Dans l’affaire de l’assassinat de notre confrère Martinez Zogo, l’expertise du Pr Bell Georges, entendu lors du procès devant le Tribunal militaire de Yaoundé, a mis en évidence des éléments techniques troublants, notamment des appels WhatsApp et des suppressions massives de données entre Jean-Pierre Amougou Belinga et le colonel Justin Danwé à des moments clés du crime. Toutefois, l’expert s’est limité à exposer les faits techniques sans désigner d’éventuels commanditaires ni interpréter la portée des éléments recueillis. Ce silence laisse subsister de nombreuses zones d’ombre dans l’enquête et renforce les appels à un complément d’expertise afin d’éclaircir les responsabilités dans cette affaire.
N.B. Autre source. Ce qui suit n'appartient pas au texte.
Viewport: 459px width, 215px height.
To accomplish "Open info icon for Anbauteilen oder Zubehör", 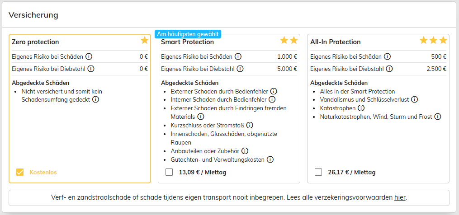I will [245, 151].
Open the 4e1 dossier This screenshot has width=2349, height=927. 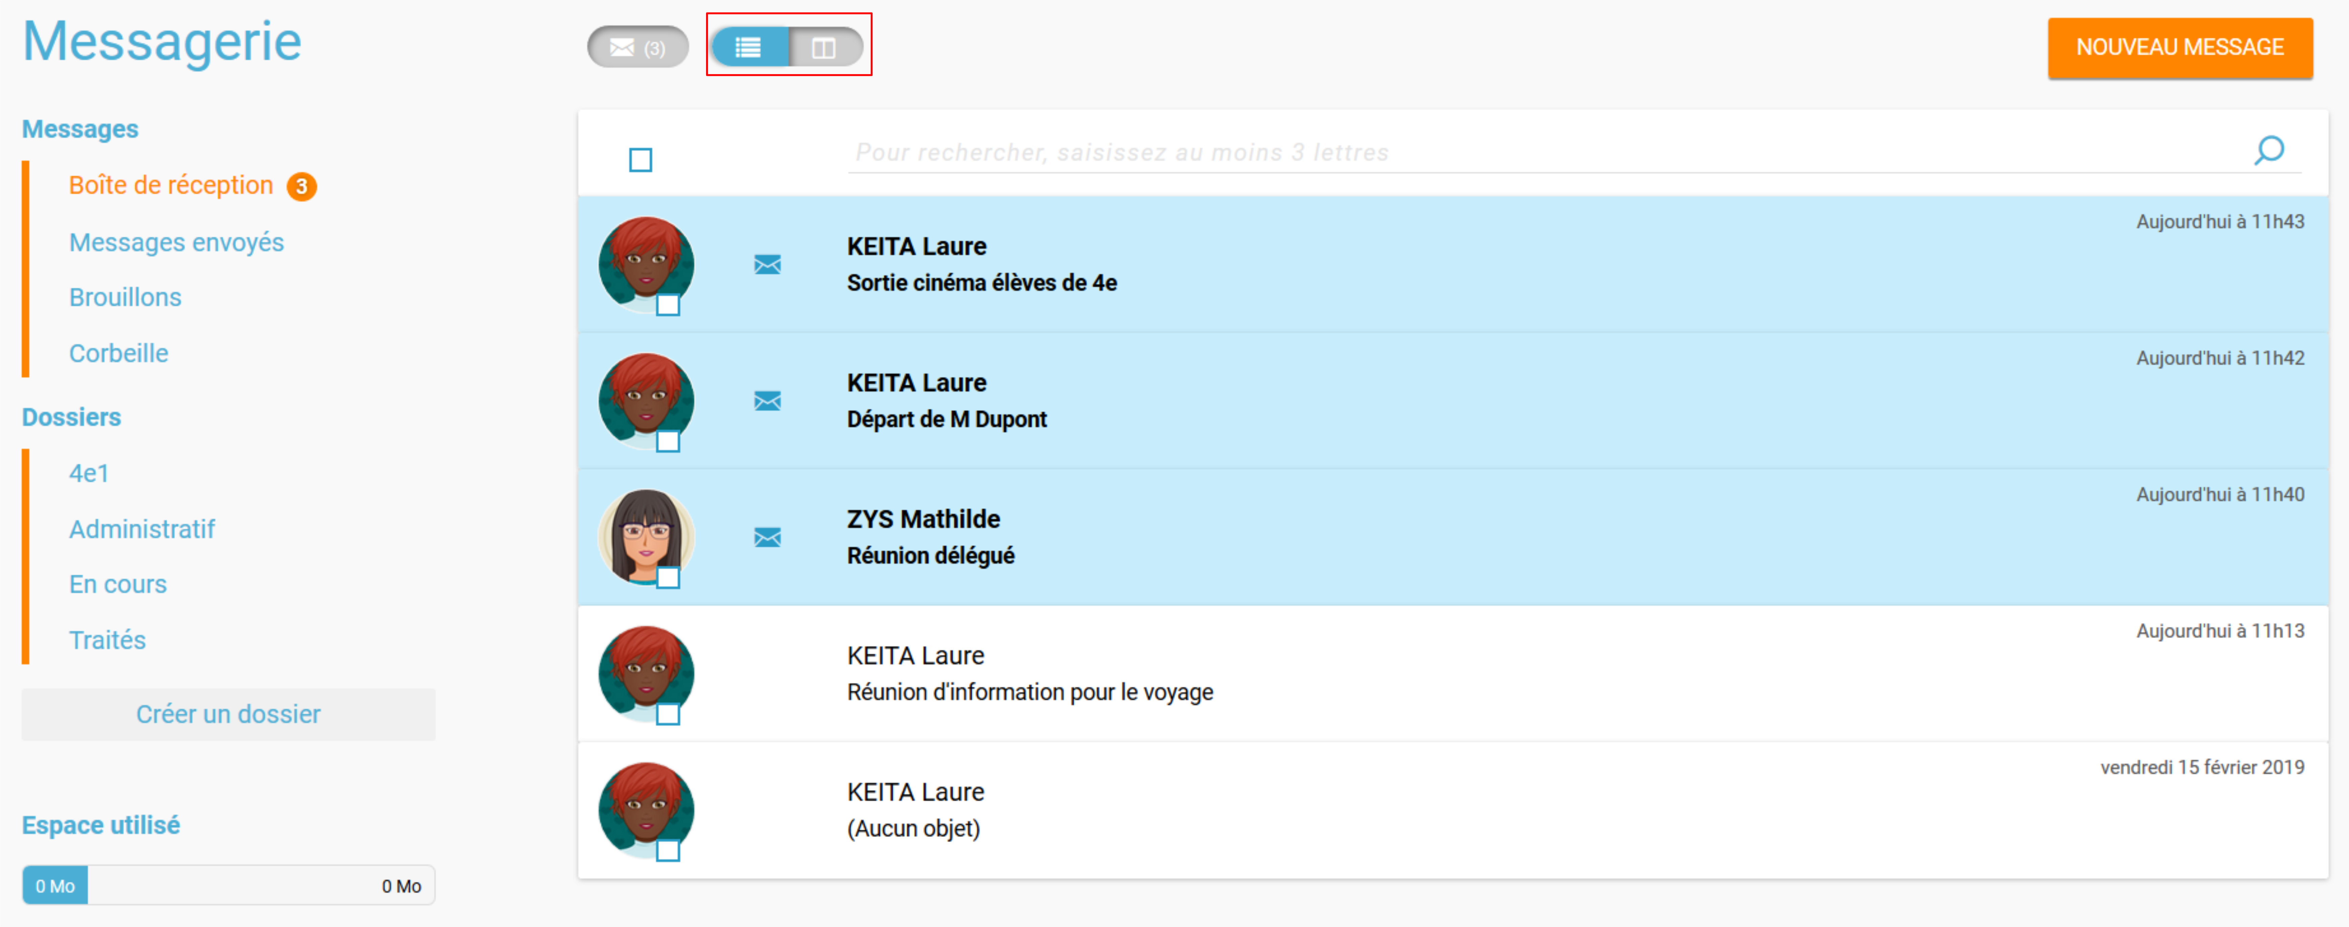(88, 473)
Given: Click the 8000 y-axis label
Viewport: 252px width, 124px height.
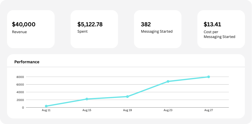Looking at the screenshot, I should (21, 77).
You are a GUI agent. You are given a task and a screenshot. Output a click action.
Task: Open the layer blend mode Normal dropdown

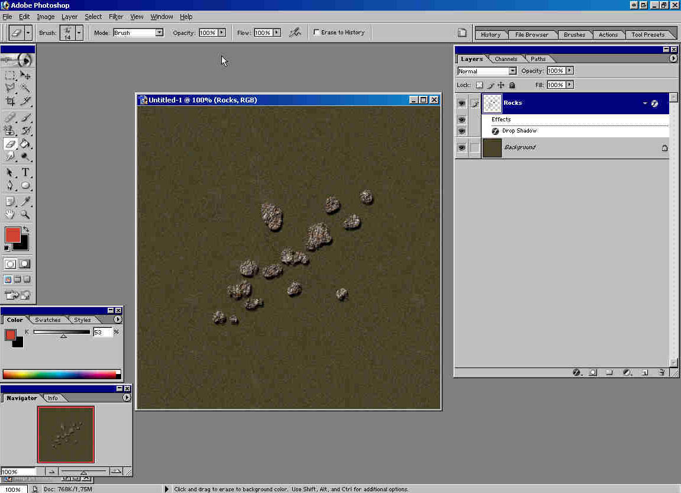pyautogui.click(x=512, y=71)
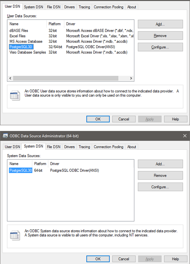Click Configure button in User DSN dialog

point(160,47)
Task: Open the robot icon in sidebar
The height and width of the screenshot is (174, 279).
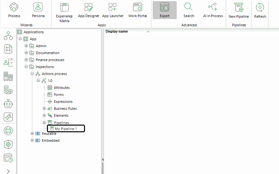Action: point(8,103)
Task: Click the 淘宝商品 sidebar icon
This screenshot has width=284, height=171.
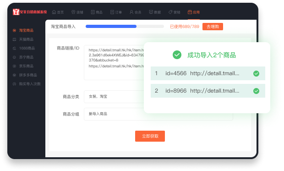Action: pyautogui.click(x=14, y=30)
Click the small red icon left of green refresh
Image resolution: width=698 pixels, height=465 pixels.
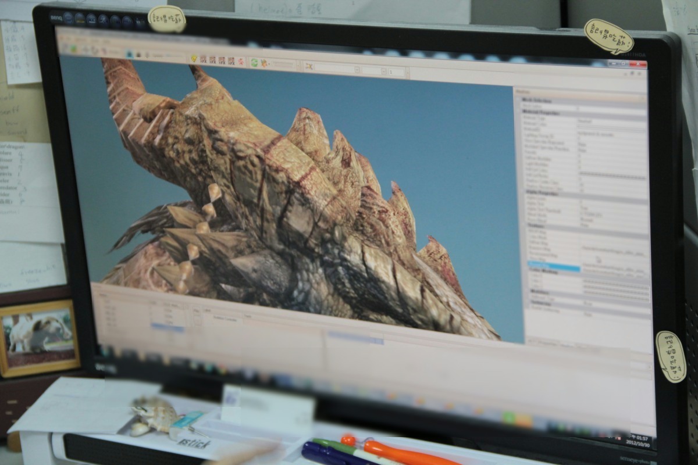tap(241, 61)
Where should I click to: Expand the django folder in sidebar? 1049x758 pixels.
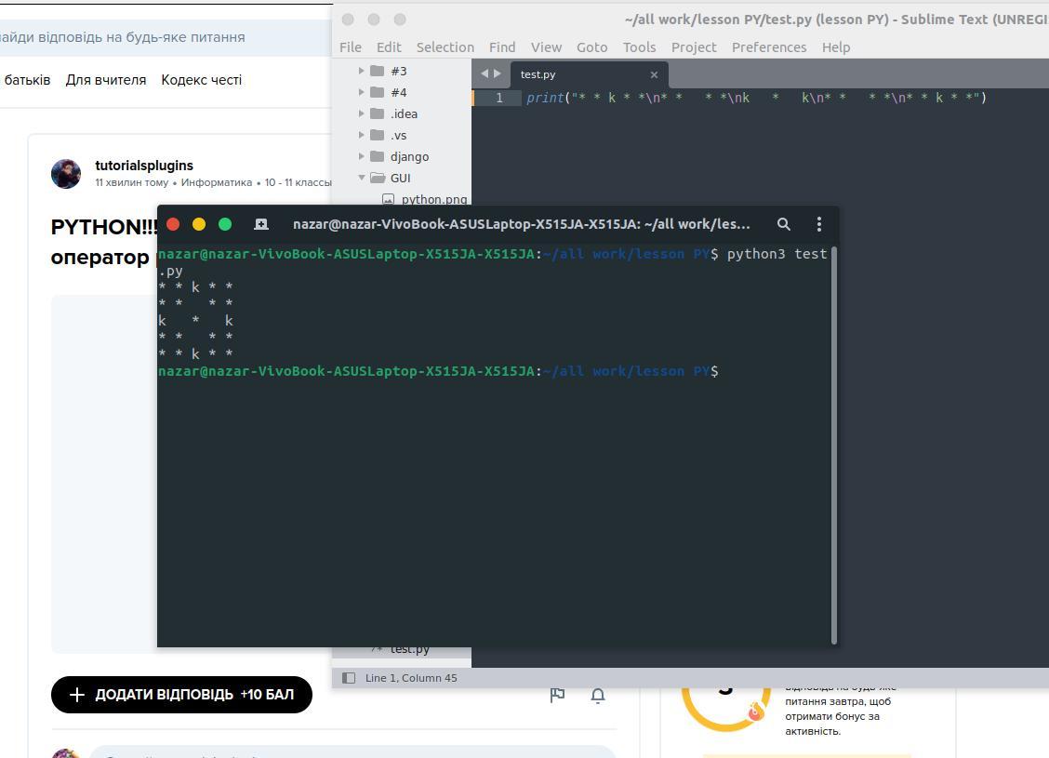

QUI A COMMANDITÉ L’ASSASSINAT DE MARTINEZ ZOGO ?

Analyse criminalistique des silences d’un Expert à la désignation contestée.

Plus de trois ans plus tard après l’assassinat odieux du journaliste Martinez Zogo, l’audience criminelle spéciale du Tribunal militaire de Yaoundé tente de répondre à la question qui hante le Cameroun : qui a commandité son assassinat ?

Le 1ᵉʳ juin 2026, le 32ᵉ témoin du Ministère public, le Professeur Bell Georges, expert judiciaire, a livré une déposition technique qui glace le sang. Non pas par ce qu’il a dit, mais par ce qu’il a tu.

Le Professeur Bell le sait : "Pas assez vite pour effacer"

Selon le compte rendu d’audience, les experts ont extrait des téléphones saisis bien plus que des SMS : les métadonnées. Heures exactes, durées d’appels, volumes de fichiers supprimés... Des données que même une suppression définitive ne fait pas disparaître, car elles restent enregistrées chez l’opérateur.

Une vague de 300 Mo effacés à 23 h 47, juste après l’heure présumée du crime… La coïncidence devient difficile à vendre.

D’après le compte rendu, le téléphone d'Amougou Belinga contenait 26 appels WhatsApp échangés avec le Colonel Justin Danwé — l’officier qui a reconnu devant le tribunal avoir piloté le commando ayant enlevé et tué le journaliste. Des messages, des fichiers… Tout a été supprimé. Mais pas assez vite.

Le Pr Bell a décrit devant le tribunal une « corrélation qui donne le vertige » : chaque vague de suppressions massives correspondait, heure pour heure, à une étape clé de la séquestration et du meurtre de Martinez Zogo, entre le 17 et le 19 janvier 2023.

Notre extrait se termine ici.